## ACTION ITEM
Reproduce the whole listing that follows, exactly as it stands.

## DATA
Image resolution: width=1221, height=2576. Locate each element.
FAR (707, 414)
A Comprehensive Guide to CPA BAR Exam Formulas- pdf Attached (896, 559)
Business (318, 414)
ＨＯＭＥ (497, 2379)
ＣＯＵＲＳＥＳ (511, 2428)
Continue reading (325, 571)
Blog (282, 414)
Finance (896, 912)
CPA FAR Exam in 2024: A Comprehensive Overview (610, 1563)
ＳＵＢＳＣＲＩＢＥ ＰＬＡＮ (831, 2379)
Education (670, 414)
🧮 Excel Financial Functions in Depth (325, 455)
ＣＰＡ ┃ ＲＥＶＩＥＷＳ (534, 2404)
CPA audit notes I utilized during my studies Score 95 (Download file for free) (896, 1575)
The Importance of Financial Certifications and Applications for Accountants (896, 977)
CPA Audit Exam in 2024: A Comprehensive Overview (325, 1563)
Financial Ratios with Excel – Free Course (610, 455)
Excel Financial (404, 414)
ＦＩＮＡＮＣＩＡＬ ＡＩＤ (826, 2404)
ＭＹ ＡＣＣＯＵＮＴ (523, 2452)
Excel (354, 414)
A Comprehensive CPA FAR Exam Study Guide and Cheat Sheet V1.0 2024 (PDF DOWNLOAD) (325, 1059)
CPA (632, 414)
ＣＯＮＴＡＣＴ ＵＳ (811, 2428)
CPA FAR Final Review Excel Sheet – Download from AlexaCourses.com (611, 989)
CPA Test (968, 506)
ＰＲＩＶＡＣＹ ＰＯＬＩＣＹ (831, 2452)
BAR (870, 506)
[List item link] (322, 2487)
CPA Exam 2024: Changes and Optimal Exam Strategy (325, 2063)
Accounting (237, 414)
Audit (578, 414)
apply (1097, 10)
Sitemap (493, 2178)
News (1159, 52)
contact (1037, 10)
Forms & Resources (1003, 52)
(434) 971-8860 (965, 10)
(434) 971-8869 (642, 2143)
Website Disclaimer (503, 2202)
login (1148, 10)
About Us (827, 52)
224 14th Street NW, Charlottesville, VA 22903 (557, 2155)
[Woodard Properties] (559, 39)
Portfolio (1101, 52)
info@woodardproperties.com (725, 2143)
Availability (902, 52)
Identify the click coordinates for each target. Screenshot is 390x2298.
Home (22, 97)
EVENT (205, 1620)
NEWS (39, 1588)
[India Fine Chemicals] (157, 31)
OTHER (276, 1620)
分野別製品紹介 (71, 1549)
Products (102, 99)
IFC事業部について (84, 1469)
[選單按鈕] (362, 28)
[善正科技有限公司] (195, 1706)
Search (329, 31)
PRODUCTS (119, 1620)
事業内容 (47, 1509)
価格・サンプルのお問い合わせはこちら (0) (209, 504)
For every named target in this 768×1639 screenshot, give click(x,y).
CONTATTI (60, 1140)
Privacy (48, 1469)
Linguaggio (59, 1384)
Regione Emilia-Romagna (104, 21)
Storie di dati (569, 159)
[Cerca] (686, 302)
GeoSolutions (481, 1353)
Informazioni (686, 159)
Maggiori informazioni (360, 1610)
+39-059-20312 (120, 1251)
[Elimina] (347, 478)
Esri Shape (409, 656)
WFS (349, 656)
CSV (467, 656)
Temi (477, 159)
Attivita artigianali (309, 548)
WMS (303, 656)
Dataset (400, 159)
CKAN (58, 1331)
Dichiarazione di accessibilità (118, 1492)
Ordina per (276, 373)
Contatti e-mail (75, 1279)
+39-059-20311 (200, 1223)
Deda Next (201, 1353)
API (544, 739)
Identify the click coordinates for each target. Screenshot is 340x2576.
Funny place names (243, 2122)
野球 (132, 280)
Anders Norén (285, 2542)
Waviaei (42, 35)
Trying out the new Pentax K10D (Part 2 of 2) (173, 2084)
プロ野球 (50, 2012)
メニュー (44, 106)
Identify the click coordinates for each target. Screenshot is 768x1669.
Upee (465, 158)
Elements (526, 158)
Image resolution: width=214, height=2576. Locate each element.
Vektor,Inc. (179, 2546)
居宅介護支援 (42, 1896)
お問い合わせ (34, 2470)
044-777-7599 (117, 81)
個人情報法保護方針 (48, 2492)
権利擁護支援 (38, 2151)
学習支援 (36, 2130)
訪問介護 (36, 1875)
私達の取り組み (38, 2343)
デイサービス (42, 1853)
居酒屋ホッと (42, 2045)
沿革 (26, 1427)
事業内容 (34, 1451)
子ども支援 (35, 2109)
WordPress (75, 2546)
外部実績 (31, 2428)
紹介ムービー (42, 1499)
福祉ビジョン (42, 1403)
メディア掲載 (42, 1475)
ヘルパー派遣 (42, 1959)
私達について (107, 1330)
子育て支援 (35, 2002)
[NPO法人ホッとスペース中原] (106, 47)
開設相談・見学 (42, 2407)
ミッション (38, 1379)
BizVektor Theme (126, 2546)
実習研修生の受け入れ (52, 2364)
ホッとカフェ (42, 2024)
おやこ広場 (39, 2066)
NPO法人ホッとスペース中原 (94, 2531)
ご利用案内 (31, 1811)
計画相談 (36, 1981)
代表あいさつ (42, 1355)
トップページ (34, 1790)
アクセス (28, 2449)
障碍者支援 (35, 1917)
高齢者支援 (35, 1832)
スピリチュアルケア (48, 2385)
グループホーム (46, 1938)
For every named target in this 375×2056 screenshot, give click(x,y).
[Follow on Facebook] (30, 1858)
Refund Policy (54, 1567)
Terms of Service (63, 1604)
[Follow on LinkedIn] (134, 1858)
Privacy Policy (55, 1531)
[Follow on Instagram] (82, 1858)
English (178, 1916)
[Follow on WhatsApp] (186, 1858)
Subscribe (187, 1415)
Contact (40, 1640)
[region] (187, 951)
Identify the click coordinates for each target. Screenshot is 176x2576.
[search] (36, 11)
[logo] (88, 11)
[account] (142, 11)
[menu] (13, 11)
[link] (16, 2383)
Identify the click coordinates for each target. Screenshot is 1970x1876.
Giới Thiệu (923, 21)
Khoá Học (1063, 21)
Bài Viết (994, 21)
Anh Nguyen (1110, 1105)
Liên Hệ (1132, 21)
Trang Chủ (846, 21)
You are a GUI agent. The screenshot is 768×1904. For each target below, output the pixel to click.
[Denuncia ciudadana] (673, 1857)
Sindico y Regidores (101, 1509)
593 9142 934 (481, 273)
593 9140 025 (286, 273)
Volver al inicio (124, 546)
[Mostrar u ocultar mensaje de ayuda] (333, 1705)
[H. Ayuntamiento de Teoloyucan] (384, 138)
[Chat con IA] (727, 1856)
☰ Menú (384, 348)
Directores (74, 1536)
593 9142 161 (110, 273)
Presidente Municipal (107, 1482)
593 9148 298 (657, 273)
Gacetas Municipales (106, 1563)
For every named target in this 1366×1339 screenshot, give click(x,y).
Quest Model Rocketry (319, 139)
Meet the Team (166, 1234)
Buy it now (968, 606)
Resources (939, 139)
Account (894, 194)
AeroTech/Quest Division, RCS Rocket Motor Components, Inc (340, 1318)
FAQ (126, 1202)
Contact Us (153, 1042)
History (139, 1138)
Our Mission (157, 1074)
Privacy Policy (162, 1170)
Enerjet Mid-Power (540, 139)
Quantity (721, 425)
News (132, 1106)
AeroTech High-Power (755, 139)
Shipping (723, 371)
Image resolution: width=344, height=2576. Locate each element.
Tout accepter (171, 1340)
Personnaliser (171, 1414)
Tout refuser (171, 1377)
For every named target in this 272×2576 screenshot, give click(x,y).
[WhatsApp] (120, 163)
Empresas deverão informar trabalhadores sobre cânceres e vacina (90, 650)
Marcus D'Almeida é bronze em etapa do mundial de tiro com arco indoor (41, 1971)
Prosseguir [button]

## RESULT BELOW
Image resolution: width=1221, height=2576. Locate each element.
FAR (707, 414)
A Comprehensive Guide to CPA BAR Exam Formulas- pdf Attached (896, 559)
Business (318, 414)
ＨＯＭＥ (497, 2379)
ＣＯＵＲＳＥＳ (511, 2428)
Continue reading (325, 571)
Blog (282, 414)
Finance (896, 912)
CPA FAR Exam in 2024: A Comprehensive Overview (610, 1563)
ＳＵＢＳＣＲＩＢＥ ＰＬＡＮ (831, 2379)
Education (670, 414)
🧮 Excel Financial Functions in Depth (325, 455)
ＣＰＡ ┃ ＲＥＶＩＥＷＳ (534, 2404)
CPA audit notes I utilized during my studies Score 95 (Download file for free) (896, 1575)
The Importance of Financial Certifications and Applications for Accountants (896, 977)
CPA Audit Exam in 2024: A Comprehensive Overview (325, 1563)
Financial Ratios with Excel – Free Course (610, 455)
Excel Financial (404, 414)
ＦＩＮＡＮＣＩＡＬ ＡＩＤ (826, 2404)
ＭＹ ＡＣＣＯＵＮＴ (523, 2452)
Excel (354, 414)
A Comprehensive CPA FAR Exam Study Guide and Cheat Sheet V1.0 2024 (PDF DOWNLOAD) (325, 1059)
CPA (632, 414)
ＣＯＮＴＡＣＴ ＵＳ (811, 2428)
CPA FAR Final Review Excel Sheet – Download from AlexaCourses.com (611, 989)
CPA Test (968, 506)
ＰＲＩＶＡＣＹ ＰＯＬＩＣＹ (831, 2452)
BAR (870, 506)
[List item link] (322, 2487)
CPA Exam 2024: Changes and Optimal Exam Strategy (325, 2063)
Accounting (237, 414)
Audit (578, 414)
apply (1097, 10)
Sitemap (493, 2178)
News (1159, 52)
contact (1037, 10)
Forms & Resources (1003, 52)
(434) 971-8860 (965, 10)
(434) 971-8869 (642, 2143)
Website Disclaimer (503, 2202)
login (1148, 10)
About Us (827, 52)
224 14th Street NW, Charlottesville, VA 22903 (557, 2155)
[Woodard Properties] (559, 39)
Portfolio (1101, 52)
info@woodardproperties.com (725, 2143)
Availability (902, 52)
Identify the click coordinates for each target. Screenshot is 390x2298.
Home (22, 97)
EVENT (205, 1620)
NEWS (39, 1588)
[India Fine Chemicals] (157, 31)
OTHER (276, 1620)
分野別製品紹介 (71, 1549)
Products (102, 99)
IFC事業部について (84, 1469)
[選單按鈕] (362, 28)
[善正科技有限公司] (195, 1706)
Search (329, 31)
PRODUCTS (119, 1620)
事業内容 (47, 1509)
価格・サンプルのお問い合わせはこちら (0) (209, 504)
For every named target in this 768×1639 screenshot, give click(x,y).
CONTATTI (60, 1140)
Privacy (48, 1469)
Linguaggio (59, 1384)
Regione Emilia-Romagna (104, 21)
Storie di dati (569, 159)
[Cerca] (686, 302)
GeoSolutions (481, 1353)
Informazioni (686, 159)
Maggiori informazioni (360, 1610)
+39-059-20312 (120, 1251)
[Elimina] (347, 478)
Esri Shape (409, 656)
WFS (349, 656)
CSV (467, 656)
Temi (477, 159)
Attivita artigianali (309, 548)
WMS (303, 656)
Dataset (400, 159)
CKAN (58, 1331)
Dichiarazione di accessibilità (118, 1492)
Ordina per (276, 373)
Contatti e-mail (75, 1279)
+39-059-20311 (200, 1223)
Deda Next (201, 1353)
API (544, 739)
Identify the click coordinates for each target. Screenshot is 340x2576.
Funny place names (243, 2122)
野球 (132, 280)
Anders Norén (285, 2542)
Waviaei (42, 35)
Trying out the new Pentax K10D (Part 2 of 2) (173, 2084)
プロ野球 (50, 2012)
メニュー (44, 106)
Identify the click coordinates for each target. Screenshot is 768x1669.
Upee (465, 158)
Elements (526, 158)
Image resolution: width=214, height=2576. Locate each element.
Vektor,Inc. (179, 2546)
居宅介護支援 (42, 1896)
お問い合わせ (34, 2470)
044-777-7599 (117, 81)
個人情報法保護方針 (48, 2492)
権利擁護支援 (38, 2151)
学習支援 (36, 2130)
訪問介護 (36, 1875)
私達の取り組み (38, 2343)
デイサービス (42, 1853)
居酒屋ホッと (42, 2045)
沿革 (26, 1427)
事業内容 (34, 1451)
子ども支援 (35, 2109)
WordPress (75, 2546)
外部実績 (31, 2428)
紹介ムービー (42, 1499)
福祉ビジョン (42, 1403)
メディア掲載 (42, 1475)
ヘルパー派遣 (42, 1959)
私達について (107, 1330)
子育て支援 (35, 2002)
[NPO法人ホッとスペース中原] (106, 47)
開設相談・見学 (42, 2407)
ミッション (38, 1379)
BizVektor Theme (126, 2546)
実習研修生の受け入れ (52, 2364)
ホッとカフェ (42, 2024)
おやこ広場 (39, 2066)
NPO法人ホッとスペース中原 (94, 2531)
ご利用案内 (31, 1811)
計画相談 (36, 1981)
代表あいさつ (42, 1355)
トップページ (34, 1790)
アクセス (28, 2449)
障碍者支援 (35, 1917)
高齢者支援 (35, 1832)
スピリチュアルケア (48, 2385)
グループホーム (46, 1938)
For every named target in this 375×2056 screenshot, give click(x,y).
[Follow on Facebook] (30, 1858)
Refund Policy (54, 1567)
Terms of Service (63, 1604)
[Follow on LinkedIn] (134, 1858)
Privacy Policy (55, 1531)
[Follow on Instagram] (82, 1858)
English (178, 1916)
[Follow on WhatsApp] (186, 1858)
Subscribe (187, 1415)
Contact (40, 1640)
[region] (187, 951)
Identify the click coordinates for each target. Screenshot is 176x2576.
[search] (36, 11)
[logo] (88, 11)
[account] (142, 11)
[menu] (13, 11)
[link] (16, 2383)
Identify the click coordinates for each target. Screenshot is 1970x1876.
Giới Thiệu (923, 21)
Khoá Học (1063, 21)
Bài Viết (994, 21)
Anh Nguyen (1110, 1105)
Liên Hệ (1132, 21)
Trang Chủ (846, 21)
You are a GUI agent. The screenshot is 768×1904. For each target below, output the pixel to click.
[Denuncia ciudadana] (673, 1857)
Sindico y Regidores (101, 1509)
593 9142 934 (481, 273)
593 9140 025 (286, 273)
Volver al inicio (124, 546)
[Mostrar u ocultar mensaje de ayuda] (333, 1705)
[H. Ayuntamiento de Teoloyucan] (384, 138)
[Chat con IA] (727, 1856)
☰ Menú (384, 348)
Directores (74, 1536)
593 9142 161 (110, 273)
Presidente Municipal (107, 1482)
593 9148 298 (657, 273)
Gacetas Municipales (106, 1563)
For every named target in this 1366×1339 screenshot, give click(x,y).
Quest Model Rocketry (319, 139)
Meet the Team (166, 1234)
Buy it now (968, 606)
Resources (939, 139)
Account (894, 194)
AeroTech/Quest Division, RCS Rocket Motor Components, Inc (340, 1318)
FAQ (126, 1202)
Contact Us (153, 1042)
History (139, 1138)
Our Mission (157, 1074)
Privacy Policy (162, 1170)
Enerjet Mid-Power (540, 139)
Quantity (721, 425)
News (132, 1106)
AeroTech High-Power (755, 139)
Shipping (723, 371)
Image resolution: width=344, height=2576. Locate each element.
Tout accepter (171, 1340)
Personnaliser (171, 1414)
Tout refuser (171, 1377)
For every named target in this 272×2576 screenshot, give click(x,y).
[WhatsApp] (120, 163)
Empresas deverão informar trabalhadores sobre cânceres e vacina (90, 650)
Marcus D'Almeida é bronze em etapa do mundial de tiro com arco indoor (41, 1971)
Prosseguir [button]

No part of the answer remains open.